Ableism is very similar to social stigma.

Social stigma is the extreme disapproval of (or discontent with) a person or group on socially characteristic grounds that are perceived, and serve to distinguish them, from other members of a society. Stigma may then be affixed to such a person, by the greater society, who differs from their cultural norms.

According to the U.S. Government, I have been disabled since 2003. In my case, the severity of my illness caused me to not be able to work or keep a job. I have tried to work during this time, but it always ends in disaster. Because of this, I have been receiving SSDI benefits, except for one year when Social Security tried to take me off the program by having a medical doctor prove I could work. I had to reapply for benefits and it took me a year to get them back and caused me to be away from my family in the Philippines and miss my daughter’s birth and the first year of her life.

When I first began to receive benefits, if people asked what I did for a living I would tell them I was disabled. They invariably looked me over to try and find the reason, and when I told them it was because of my mental illness, they looked at me or mentioned that I was just trying to avoid working. To them, I was lazy because they felt I should be able to work because “I just had a mental problem.” In their eyes a mental illness was not a real disability. A real disability was fatal cancer or missing a limb. With a mental illness, I should just be able to “suck it up” and work no matter what.

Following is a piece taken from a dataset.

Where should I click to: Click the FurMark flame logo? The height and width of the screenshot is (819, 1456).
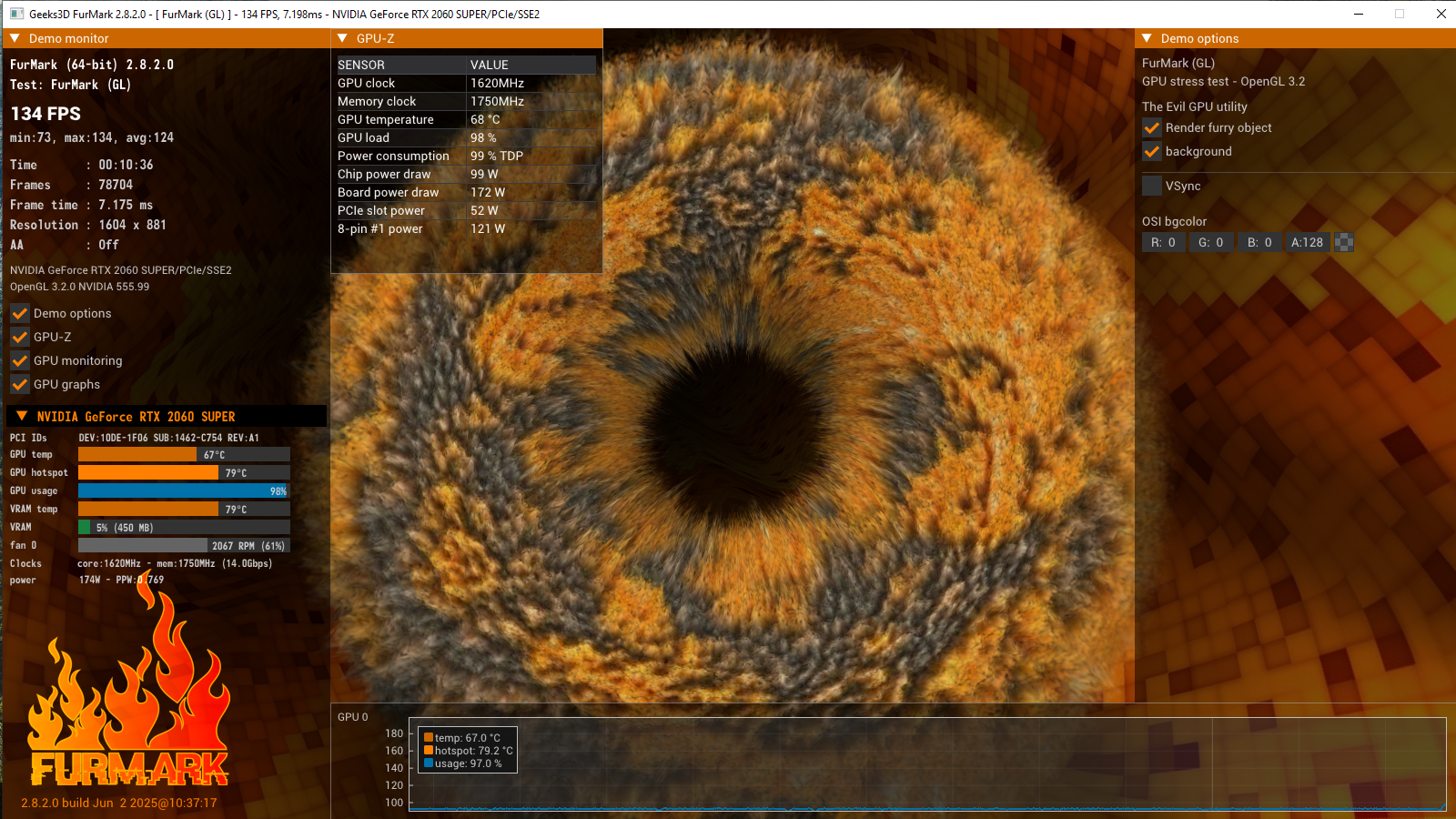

What if other illnesses were treated like mental illness?

After a while, I stopped telling people I was disabled, because of how different they treated me. Earlier on, I would just say I was a freelance web designer (which in a way I was because I used to sometimes build sites for people) and now I just tell people I am a writer. It’s not until I really get to know a person that I tell them the truth, and many times I still get a bad reaction. Just saying the word “disabled” to someone changes their perception of you.

Even though I receive benefits from the U.S. Government, I have chosen to live in the Philippines. This is totally legal – I am not breaking any laws. Because of this, people think I am “living it up” in paradise on the government dime, but nothing could be farther from the truth. I moved to the Philippines for several reasons. One, it’s much cheaper to live here, and that helps because it is very hard to survive on what the government pays you in benefits. And, everything is so expensive in the States – rent, food, gas. The other reason is that my wife and daughter are Filipino and I don’t make enough money to bring them to live in the States.

Here in the Philippines, Ableism is the norm. People who are disabled are laughed at and looked down upon, so I am very careful who I tell about my situation. Even the foreigners who live here frown at me for being on benefits, even though for most of my life, I paid into the Social Security system in case something bad happened to me.

Because I am so tired of explaining why I am on benefits, I have been looking for ways to make money so I can remove myself from SSDI. There are very few jobs for foreigners here, and the ones that are available pay so little, that I couldn’t survive and provide for my family. So I am starting my own business, and I hope one day soon to be able to call myself a writer and entrepreneur.

It’s really a shame how someone who is disabled is treated in this world, and I am a little more than embarrassed that I haven’t fought harder against Ableism and Stigma. But, it’s just hard enough for me to make it through each day, and when you are just trying to survive, it’s hard to practice activism.

I hope one day soon that will change I can do my part to destroy these words from our vocabulary.